Personal information
- Full name: Kevin Sangsamanan
- Date of birth: 20 May 1997 (age 27)
- Place of birth: Surin, Thailand
- Height: 1.90 m (6 ft 3 in)
- Position(s): Goalkeeper

Senior career*
- Years: Team / Apps / (Gls)
- 2015: AFC Eskilstuna / 10 / (0)
- 2016–2017: Vallentuna BK / 23 / (0)
- 2018: Buriram United / 0 / (0)
- 2019–2020: Chiangrai United / 0 / (0)
- 2019: → Chiangmai (loan) / 1 / (0)
- Total:  / 34 / (0)

= Kevin Sangsamanan =

Thai footballer

Kevin Sangsamanan (เควิน สังสมานันท์; born 20 May 1997) is a Thai former professional footballer who plays as a goalkeeper.

==Career==
After failing to make a league appearance for Swedish fifth division side Vallentuna BK, Sangsamanan signed for Buriram United, one of the most successful Thai teams, where he again failed to make an appearance. Then he moved to Chiangrai United in 2019.

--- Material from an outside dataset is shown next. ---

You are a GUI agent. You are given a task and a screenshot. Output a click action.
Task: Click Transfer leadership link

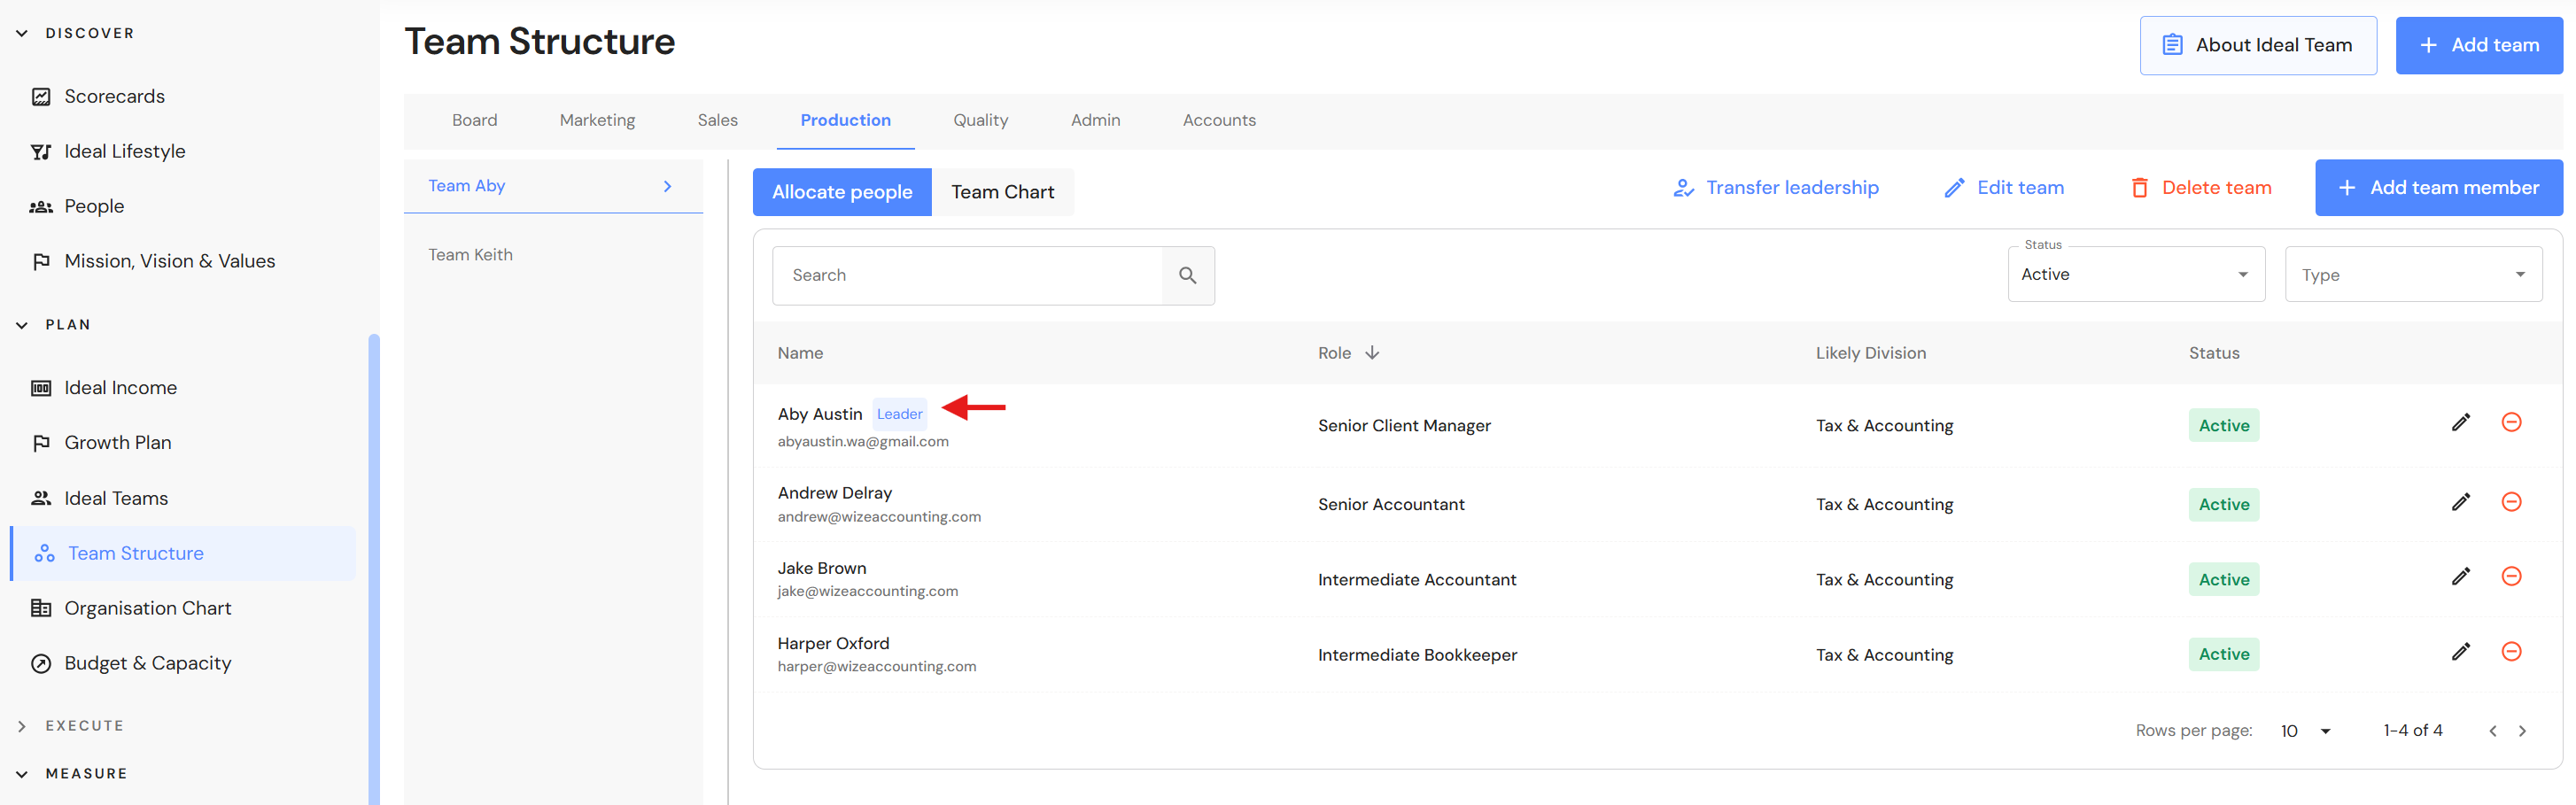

In 2019, he was loaned from Chiangrai United to fellow Thai top club, Chiangmai, making 1 league appearance there substituting for the goalkeeper Narit Taweekul who broke his right middle finger 15 minutes into a game.

==Personal life==
Sangsamanan is of French, Swedes and Thai heritage.